Comparative effects of arachidonic acid, bisenoic prostaglandins, and an endoperoxide analog on the canine pulmonary vascular bed

Abstract

The effects of bolus injections of the prostaglandin [PG] precursor, arachidonic acid and PGD2, PGF2.alpha., PGE2 and the PGH2 analog ((15S)-hydroxyl-9.alpha.,11.alpha.(epoxymethano)prosta-5Z-dienoic acid) were compared on pulmonary circulation in the intact spontaneously breathing pentobarbital-anesthetized dog. Arachidonic acid increased pulmonary arterial pressure, decreased aortic pressure and increased cardiac output when injected into the superior vena cava or right atrium. PGE2, like arachidonic acid, increased pulmonary arterial pressure and cardiac output and decreased aortic pressure, whereas PGF2.alpha. and PGD2 increased pulmonary arterial pressure but did not affect cardiac output or aortic pressure when injected into the superior vena cava or right atrium. The PGH2 analog increased pulmonary arterial pressure and to a lesser extent, aortic pressure, without affecting cardiac output. None of these substances changed left atrial or right atrial pressure.
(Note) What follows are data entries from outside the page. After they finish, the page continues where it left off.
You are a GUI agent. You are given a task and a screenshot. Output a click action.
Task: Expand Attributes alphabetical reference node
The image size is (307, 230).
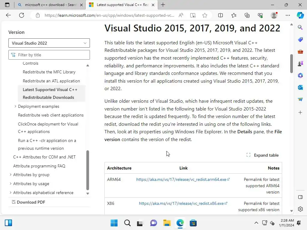(x=11, y=193)
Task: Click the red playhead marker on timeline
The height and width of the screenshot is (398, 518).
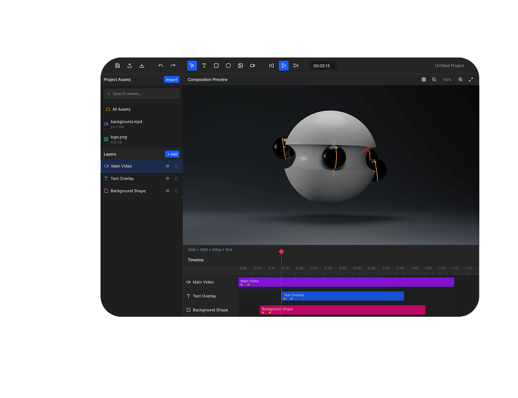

The cardiopulmonary effects of arachidonic acid were blocked by indomethacin, whereas the rise in pulmonary arterial pressure in response to the bisenoic prostaglandins and the analog were enhanced by the cyclooxygenase inhibitor. The increase in pulmonary vascular resistance in response to arachidonic acid may be due to conversion of the precursor into vasoactive intermediates and products such as bisenoic prostaglandins, whereas the decrease in systemic vascular resistance is probably due to formation of PGE2 and other peripheral vasodilator substances.